Furthermore, there are encouraging signs that biologists in research labs and pharma companies are using open source techniques as software programmers do to cut down waste and help each other find solutions faster, as described in another recent article and my series on Sage Bionetworks. If we can expand the range of what companies call “pre-competitive research” and sign up more of the companies to join the commons, innovation in biotech will increase.

On the whole, most programming teams practice agile development, which is creative, circles around a lot, and requires a lot of collaboration. Some forms of development still call for a more bureaucratic process of developing requirements, approving project plans, and so forth–you can’t take an airplane back to the hanger for a software upgrade if a bug causes it to crash into a mountain. And all those processes exist in agile development too, but subject to a more chaotic process. The descriptions I’ve read of drug development hark of similar serendipity and unanticipated twists.

The Chasm Between Innovation and Application

The reason salaries for well-educated software developers are skyrocketing is that going from idea to implementation is an entirely different job from idea generation.

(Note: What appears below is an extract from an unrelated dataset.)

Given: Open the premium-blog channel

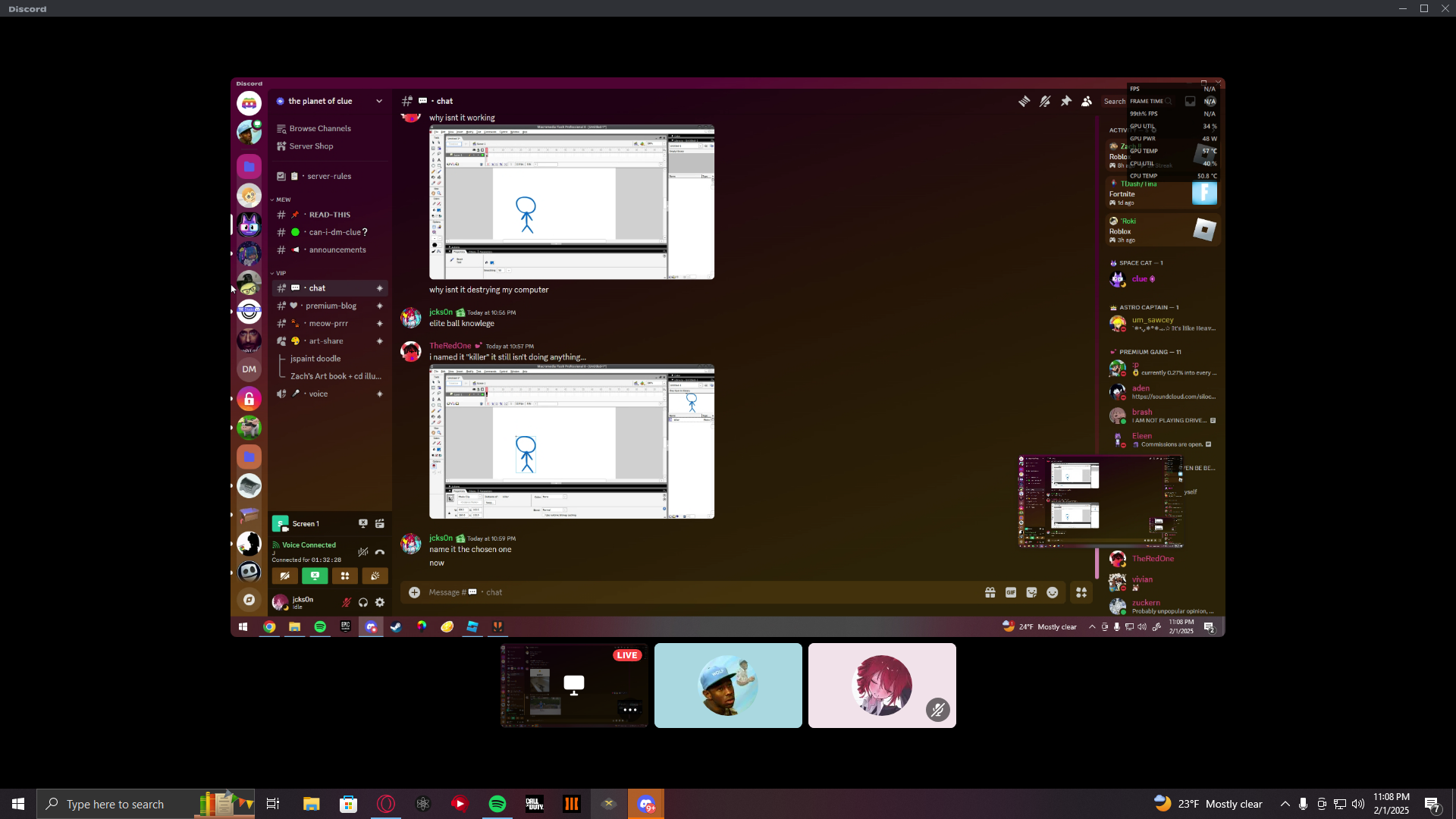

Software that works in a test environment often wilts when exposed to real-life operating conditions. It has to deal with large numbers of requests, with ill-formed or unanticipated requests from legions of new users, with physical and operational interruptions that may result from a network glitch halfway around the world, with malicious banging from attackers, and with cost considerations associated with scaling up.

In recent years, the same developers who created great languages and development tools have put a good deal of ingenuity into tools to solve these problems as well. Foremost, as I mentioned before, are cloud offerings–Infrastructure as a Service or Platform as a Service–that take hardware headaches out of consideration. At the cost of increased complexity, cloud solutions let people experiment more freely.

In addition, a bewildering plethora of tools address every task an operations person must face: creating new instances of programs, scheduling them, apportioning resources among instances, handling failures, monitoring them for uptime and performance, and so on. You can’t count the tools built just to help operations people collect statistics and create visualizations so they can respond quickly to problems.

In medicine, what happens to a promising compound? It suddenly runs into a maze of complicated and costly requirements:

  • It must be tested on people, animals, or (best of all) mock environments to demonstrate safety.

  • Researchers must determine what dose, delivered in what medium, can withstand shipping and storage, get into the patient, and reach its target.

  • Further testing must reassure regulators and the public that the drug does its work safely and effectively, a process that involves enormous documentation.

As when deploying software, developing and testing a treatment involves much more risk and many more people than the original idea took. But software developers are making progress on their deployment problem. Perhaps better tools and more agile practices can cut down the tool taken by the various phases of pharma development. Experiments being run now include:

  • Sharing data about patients more widely (with their consent) and using big data to vastly increase the pool of potential test subjects. This is crucial because a a large number of tests fail for lack of subjects

  • Using big data also to track patients better and more quickly find side effects and other show-stoppers, as well as potential off-label uses.

  • Tapping into patient communities to determine better what products they need, run tests more efficiently, and keep fewer from dropping out.

There’s hope for pharma and biomedicine. The old methods are reaching the limits of their effectiveness, as we demand ever more proof of safety and effectiveness. The medical field can’t replicate what software developers have done for themselves, but it can learn a lot from them nevertheless.